As is the norm for Arthur, he was brilliant, caustic, funny, insulting and irreverent.
I was in heaven. I could have listened for hours.
At one point during the seminar I sharply raised my hand and asked Arthur what he meant by slow repetition speed. He had said that the best speed to lift and lower weights was ‘slow and controlled.’
He then had one of his trainees, I think it was Joe Cirulli, owner of the Gainesville Health and Fitness Center in Gainesville Florida (one of the nicest facilities in the country) perform a slow rep on a MedX lumbar extension machine.
I was aghast. "How could he have gone any faster?" I thought.
I said: "That seems pretty fast to me. Why not move slower if slower is better?" I was almost certain I saw the butt of a pistol emerge from his trouser pocket.
With brow furled and at the pace of a be-chapped gunslinger, he shuffled over towards me and placed one large hand on my left shoulder and crushed it slightly.
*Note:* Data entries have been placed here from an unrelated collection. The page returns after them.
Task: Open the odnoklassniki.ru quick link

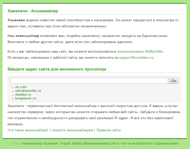Action: tap(28, 91)
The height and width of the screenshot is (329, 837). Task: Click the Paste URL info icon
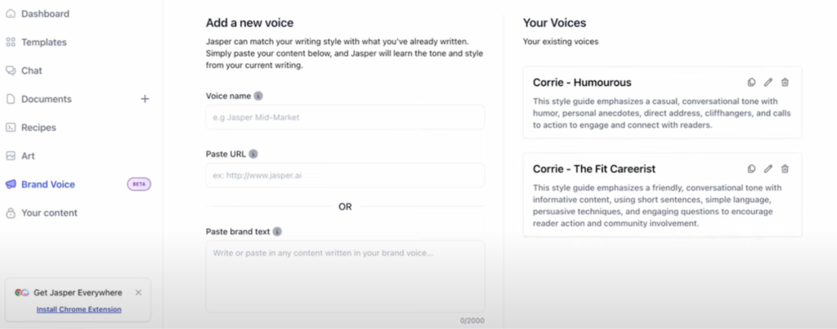[x=253, y=154]
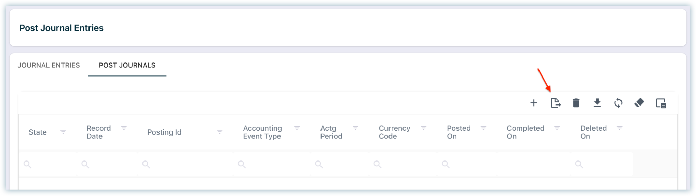This screenshot has height=196, width=696.
Task: Open Currency Code column filter menu
Action: pyautogui.click(x=424, y=128)
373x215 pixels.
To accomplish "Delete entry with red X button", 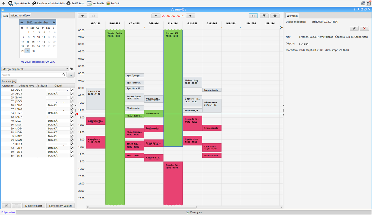I will tap(364, 28).
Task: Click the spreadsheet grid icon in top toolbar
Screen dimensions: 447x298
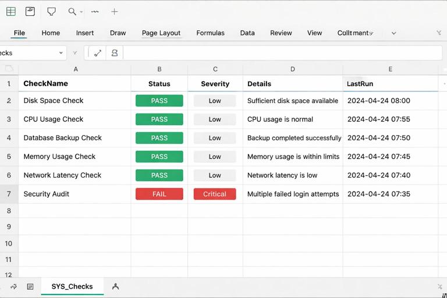Action: [11, 12]
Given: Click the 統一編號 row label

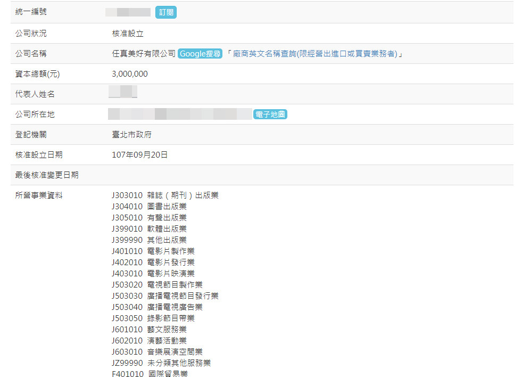Looking at the screenshot, I should [31, 12].
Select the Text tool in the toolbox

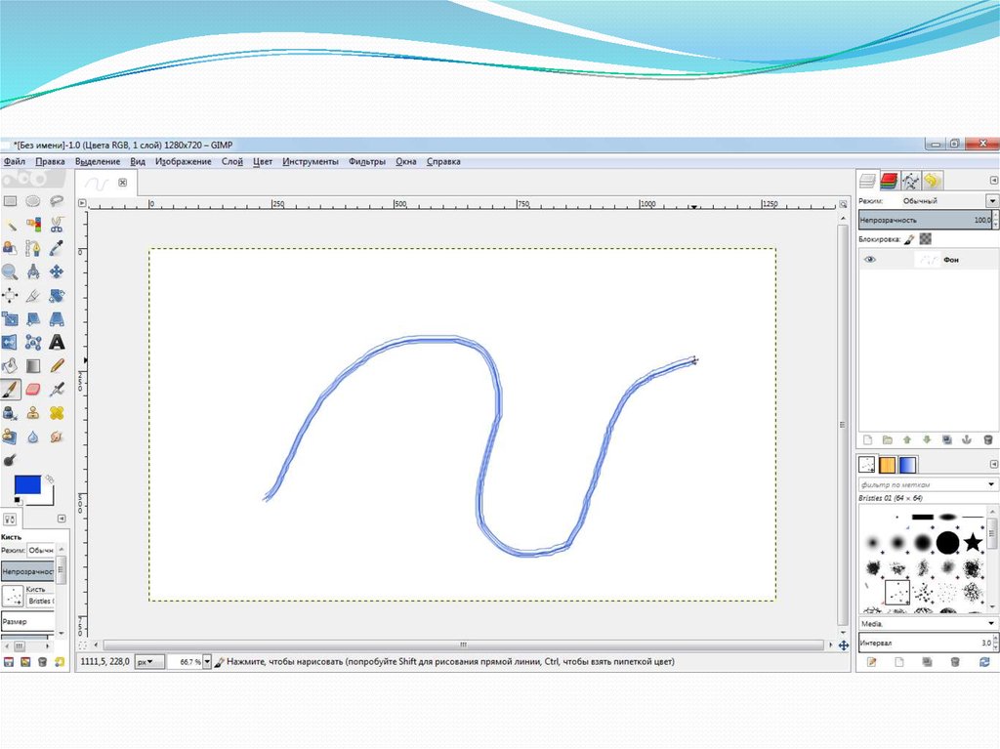57,343
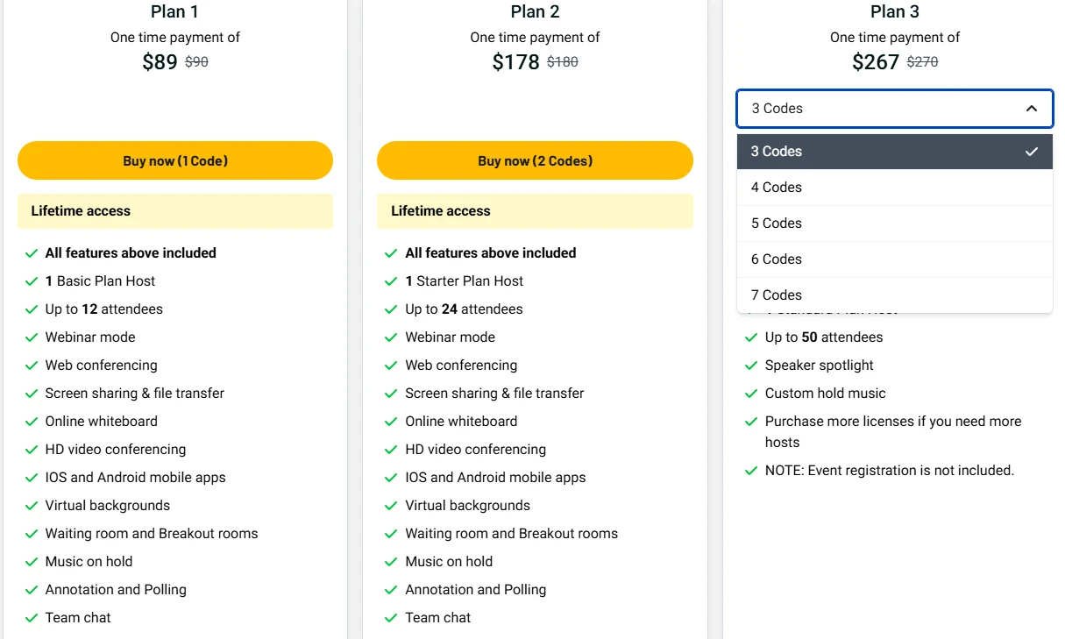Select the highlighted 3 Codes list option
This screenshot has height=639, width=1065.
pyautogui.click(x=894, y=152)
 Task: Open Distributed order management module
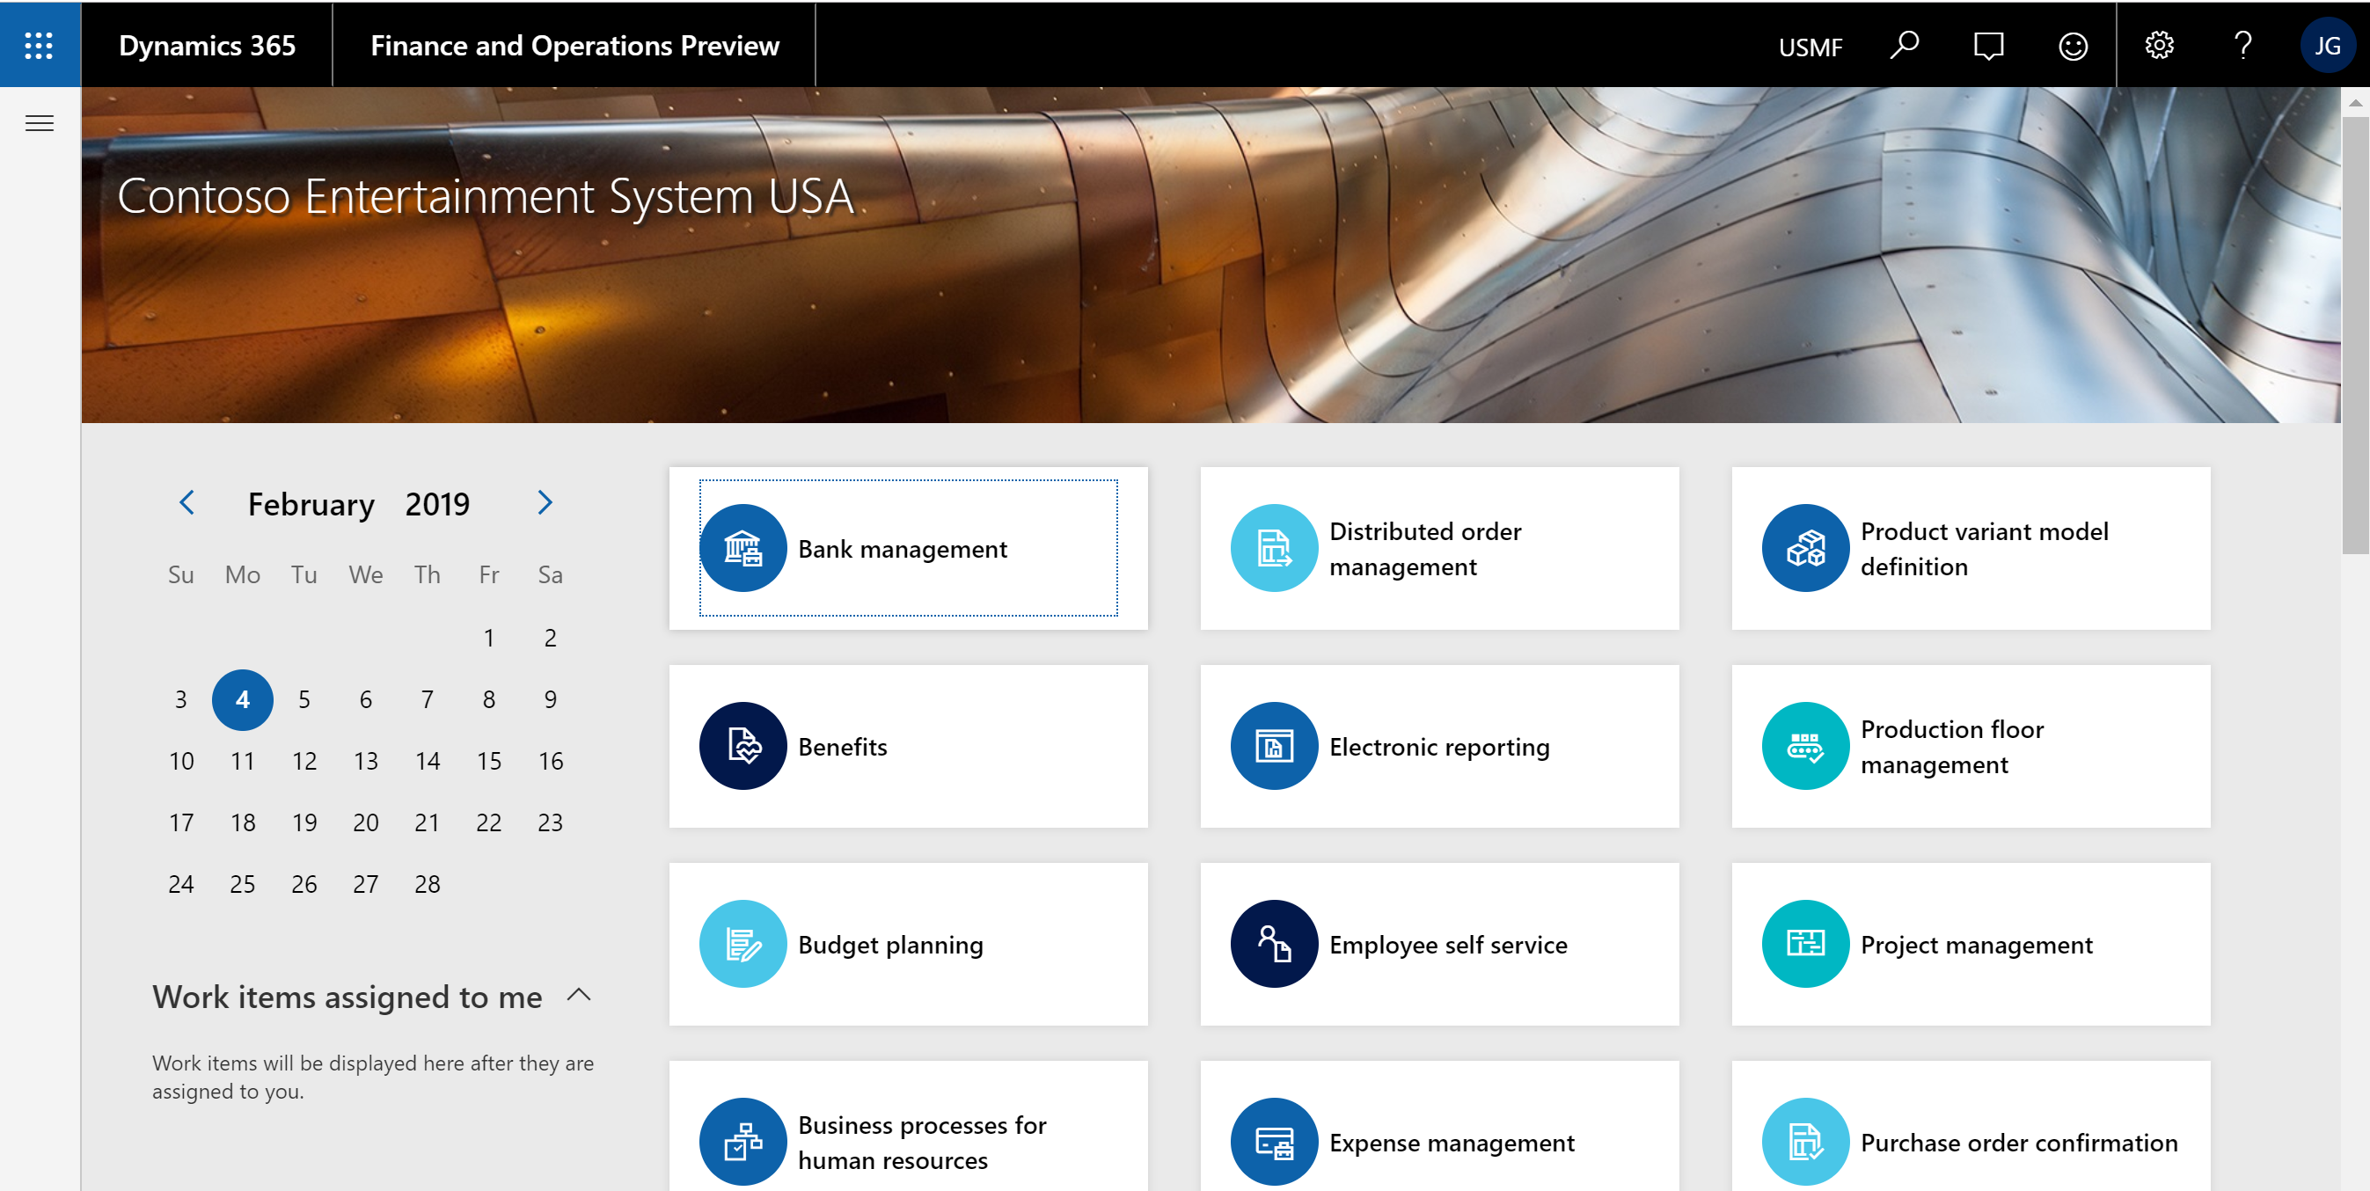point(1438,548)
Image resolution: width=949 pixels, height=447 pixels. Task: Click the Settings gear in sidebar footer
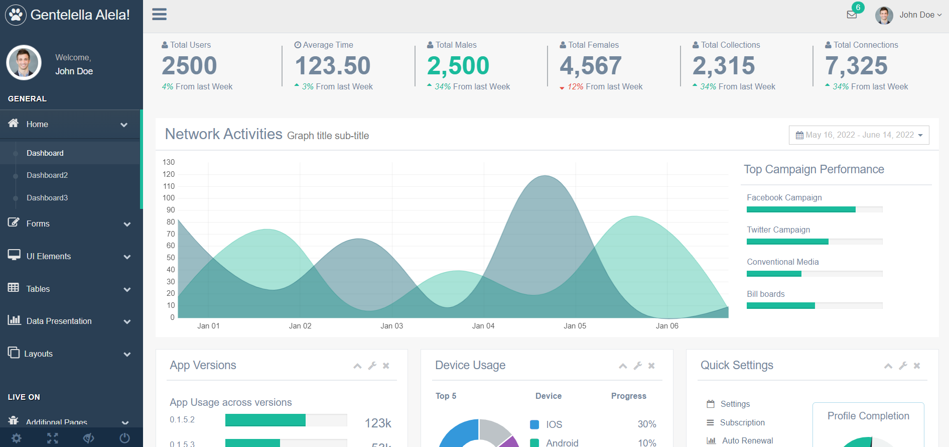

He then leaned over and placed his Pall-Mall reeking mouth an inch from my ear and, with eyebrows bouncing up and down like ping-pong balls said:
"Son, if the weight is right, you can’t go too slow when you exercise."
He then released his Spock grip (his phantom finger-dents still remain) and then went on with the seminar.
I did not ask another question.
He will be missed.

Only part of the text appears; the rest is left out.